Aradan geçen uzun yıllar sonunda, Ankara Büyükşehir Belediyesinin yeni yönetimi “Ulus Koruma Amaçlı İmar Planı” hazırlık sürecinin başladığı bilgisini paylaşarak Şubemizle 16.09.2019 tarihinde iletişime geçmesi ve görüş istemesi mutlulukla karşılanmış, Ulus`ta yıkım döneminin sonuna gelindiği umuduyla kapsamlı bir rapor çalışması hazırlanarak 2019 yılı sonunda Belediyeye teslim edilmiştir [2].
Ancak ne yazık ki o tarihten bu yana geçen yaklaşık 6 aylık süreç içerisinde Ulus`ta bir Koruma Planının yapımına ilişkin somut ve kamuoyuyla paylaşılmış herhangi bir adım atılmadığı görülmektedir. Koruma odaklı planlama çalışması Belediye gündemine alınmadığı gibi, Belediye yöneticileri tarafından noktasal, parçacı ve koruma anlayışından uzak proje paketleri çeşitli etkinliklerde kamuoyuna tanıtılmaktadır.
Özetle Ulus özelinde bir koruma planı yapmamakta ısrarcı olan Ankara Büyükşehir Belediyesi geçmiş dönemin izinde “yenileme alanı projeleri” adı altında Ulus`ta katılımcı plan üretim süreçlerini ve koruma esaslarını dışlayarak Ulus`a yıkımdan öte bir şey getirmeyen anlayışı sürdürmektedir.
Bu kapsamda alınan, 100. Yıl Çarşısı`nın yıkılarak “meydan yaratma” kararı tarihi çevrenin korunması esasları ile çelişmektedir.
Ulus`ta koruma ve değer odaklı bir bütüncül planlama pratiği acilen gündeme alınmalıdır, çünkü:
1. Başkentin tarihsel merkezinde yapılacak olan gerekli tüm müdahaleler 2863 sayılı Kültür ve Tabiat Varlıklarını Koruma kanunu ve ilkelerine uygun biçimde, kapsamlı bir koruma planının parçası olmalıdır.

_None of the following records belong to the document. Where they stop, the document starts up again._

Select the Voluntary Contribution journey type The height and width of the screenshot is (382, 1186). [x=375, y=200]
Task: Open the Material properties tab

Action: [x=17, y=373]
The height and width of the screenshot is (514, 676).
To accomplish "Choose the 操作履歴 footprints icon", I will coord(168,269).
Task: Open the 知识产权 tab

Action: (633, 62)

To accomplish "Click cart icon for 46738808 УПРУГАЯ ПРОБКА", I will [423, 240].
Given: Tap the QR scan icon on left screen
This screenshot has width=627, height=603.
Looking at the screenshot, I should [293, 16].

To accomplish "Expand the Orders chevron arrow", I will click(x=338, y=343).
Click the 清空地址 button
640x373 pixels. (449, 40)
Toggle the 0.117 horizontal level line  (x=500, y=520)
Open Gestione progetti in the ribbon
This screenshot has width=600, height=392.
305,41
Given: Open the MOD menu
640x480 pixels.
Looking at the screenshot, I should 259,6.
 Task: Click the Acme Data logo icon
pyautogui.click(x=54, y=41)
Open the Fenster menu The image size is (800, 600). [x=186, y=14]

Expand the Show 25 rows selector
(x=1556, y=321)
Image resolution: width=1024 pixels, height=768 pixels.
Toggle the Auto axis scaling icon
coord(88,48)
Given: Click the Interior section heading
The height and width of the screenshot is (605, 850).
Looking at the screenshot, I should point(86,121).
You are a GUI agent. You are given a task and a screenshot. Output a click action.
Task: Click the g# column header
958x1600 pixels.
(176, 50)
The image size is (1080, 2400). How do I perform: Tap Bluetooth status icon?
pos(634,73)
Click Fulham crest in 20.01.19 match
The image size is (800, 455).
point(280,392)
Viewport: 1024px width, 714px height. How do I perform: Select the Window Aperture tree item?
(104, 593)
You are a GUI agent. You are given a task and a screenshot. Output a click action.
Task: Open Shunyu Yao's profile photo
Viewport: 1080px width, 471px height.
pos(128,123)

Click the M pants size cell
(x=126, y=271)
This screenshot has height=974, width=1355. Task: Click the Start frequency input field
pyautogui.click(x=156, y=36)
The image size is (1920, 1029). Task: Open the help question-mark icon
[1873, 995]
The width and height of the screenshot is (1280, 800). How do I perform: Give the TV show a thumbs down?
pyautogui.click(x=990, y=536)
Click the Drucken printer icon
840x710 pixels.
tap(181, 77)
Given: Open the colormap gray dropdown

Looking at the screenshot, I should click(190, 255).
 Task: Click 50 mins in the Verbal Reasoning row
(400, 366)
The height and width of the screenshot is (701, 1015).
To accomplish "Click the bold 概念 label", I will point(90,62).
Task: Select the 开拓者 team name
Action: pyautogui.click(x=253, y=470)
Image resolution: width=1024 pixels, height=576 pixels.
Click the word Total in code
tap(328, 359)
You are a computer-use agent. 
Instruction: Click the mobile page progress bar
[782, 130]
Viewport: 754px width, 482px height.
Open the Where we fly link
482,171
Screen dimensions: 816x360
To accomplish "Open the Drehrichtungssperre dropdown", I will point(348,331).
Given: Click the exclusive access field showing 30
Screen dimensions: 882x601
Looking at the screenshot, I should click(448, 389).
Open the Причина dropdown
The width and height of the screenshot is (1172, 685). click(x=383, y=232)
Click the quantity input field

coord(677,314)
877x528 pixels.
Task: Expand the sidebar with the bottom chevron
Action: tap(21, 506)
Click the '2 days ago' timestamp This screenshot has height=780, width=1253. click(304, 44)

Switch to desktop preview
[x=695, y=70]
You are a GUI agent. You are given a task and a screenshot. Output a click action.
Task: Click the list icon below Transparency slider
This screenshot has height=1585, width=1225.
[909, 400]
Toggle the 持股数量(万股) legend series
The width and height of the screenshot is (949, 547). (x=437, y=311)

Tarihi kent merkezinin korunmasına ve geliştirilmesine yönelik tüm kararların kapsamlı bir planlama çerçevesi içinde yer alması durumunda elde edilecek yararlar parçacı kararlarla umut edilen yararlardan çok daha fazla olacaktır.
2. İçinde bulunulan iktisadi kriz koşullarında, Ankara Büyükşehir Belediyesi‘nin mali sorunları da dikkate alındığında ekonomik ömrünü doldurmamış, üstelik kent belleğinde değer taşıyan 100. Yıl Çarşısının yıkılmasını gerektirecek kamusal yarar açısından hiçbir gerekçe bulunmamaktadır. Üstelik 1200 kişilik çok amaçlı toplantı salonu ve sanat galerisiyle sadece iş yerlerinden ibaret olmayan 100. Yıl Çarşısı bir kültür merkezi olabilme potansiyeline sahiptir ve henüz ekonomik ömrünü tamamlamadığı için yıkımı için hiçbir gerekçe yoktur.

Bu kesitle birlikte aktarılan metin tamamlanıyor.